The parish church of Lady St. Mary, Wareham is a church of Anglo-Saxon origin in the town of Wareham, Dorset, in England. The church is notable as the possible burial place of King Beorhtric, and for the discovery of five stones with Brittonic inscriptions dating to the 7th to 9th centuries. A notable feature is the unique hexagonal lead font dating to around 1200. The Anglo-Saxon nave was demolished in 1842.

==History==
St Aldhelm, who was Bishop of Sherborne around 705, founded a church at Wareham which is probably the church of Lady St. Mary. A nunnery may have been associated with it, but this was destroyed by a Danish raid in 876, before being rebuilt by the daughter of Alfred the Great around 900. The church may also be where Beorhtric, King of Wessex, was buried in 802, and where the body of King Edward the Martyr was brought after he had been murdered at Corfe Castle in 978.
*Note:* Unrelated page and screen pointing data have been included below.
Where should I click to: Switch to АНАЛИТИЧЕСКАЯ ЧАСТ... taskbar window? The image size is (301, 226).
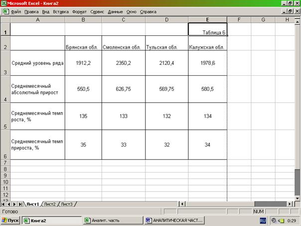(174, 220)
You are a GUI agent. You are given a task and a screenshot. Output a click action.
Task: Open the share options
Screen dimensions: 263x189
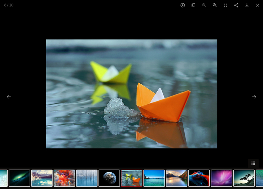tap(236, 5)
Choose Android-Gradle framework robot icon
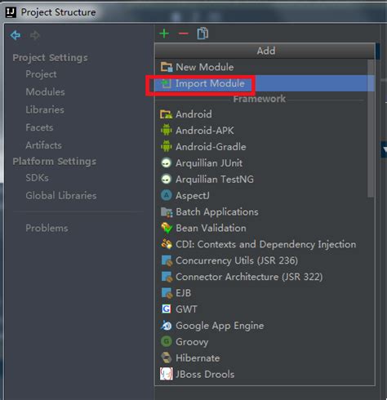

In April 2023, a criminal gang use explosives to steal a 450-year-old Elizabethan chalice worth £30,000 from a locked safe in the vestry of Lady St Mary Church.

==The church==
On 7 May 1952 the church was officially designated as a Grade I listed building. The church is built of Purbeck limestone and has slate and tile roofs. It has a long chancel and a four-bay nave with two aisles. The south chapel is at a lower level than the rest of the building and at one time had a treasury above. The robust tower is at the west end of the church and is built in four stages, with diagonal buttressing to the lower three. There is a large transomed window at the west end and another at the east end that was installed by Clayton & Bell between 1886 and 1890. The church was founded in the 8th century, with the south chapel dating to the 12th century. Other parts of the building date to the 14th century and the tower probably to the early 16th century.

==Rectors==
The first recorded rector of the church was Peter de Deserto (1302–08) who followed Prior Nicholas Bynet (c. 1296). In 1678 the rectory was annexed to that of Holy Trinity, Wareham, and the first rector of both parishes was John Jones.